[Start PASSAGE TO READ]

My news feed constantly bombards me with justifications for shooting an unarmed man, an unarmed child, or an unarmed woman. It bombards me with the police being put on paid administrative leave when the video evidence is more than enough to say their action was not necessary, that their force was not necessary, that the untimely death and someone's last sight being concrete or a gun pointed at them was not necessary. I constantly see people speaking about the Civil Rights Movement having "peaceful protests", or who speak about Black Lives Matter and how out of hand it has gotten. The protests may have been peaceful, the authorities reaction, however, were not.


Martin Luther King Jr. only organized peaceful protests, and he was still shot. Men and women sat in "Whites Only" restaurants and were ridiculed, beaten, and fumigated with insecticide for doing so.

Do not forget that four little girls, Denise McNair, Carole Robertson, Addie Mae Collins, and Cynthia Wesley died in a bombing of a church, simply because of their skin color, and the need and right for equality. They were not involved a protest at the time, and still paid the price. Similar to the Charleston Shooting.

The Civil Rights Movement combined both peaceful and non-peaceful protests, and both were met with violence.

This is why when I see the phrase, "The civil rights movement was different! People weren't blocking traffic and disrupting our so important daily lives like those BLM protesters do!" I feel the need to remind those people that, yes, they did, and no it's not different.


Read the story behind this picture here.

Both movements are for an equally righteous cause, equality. Either separated for their race and being met with unnecessary brutality. When a twelve year old child is shot for "looking suspicious", from seven feet away, and left on the pavement to die waiting for the ambulance, there is no more justification or "split second decisions" made by police. A six million dollar settlement is not a replacement for a young boys life. Paid administrative leave does not comfort a family who lost a mother, father, daughter, or son. Similar to Emmett Till, whose killers admitted their doing, but were found not guilty in trial.

[End PASSAGE TO READ]

_WHAT IS ASKED:_ In the essay above on civil rights and Black Lives Matter protests, from what distance was the twelve-year-old child shot?

[Start MATERIAL]

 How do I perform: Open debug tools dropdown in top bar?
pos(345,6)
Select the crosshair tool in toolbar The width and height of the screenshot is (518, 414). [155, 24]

[End MATERIAL]

_SOLUTION TO THIS PROBLEM:_ From seven feet away.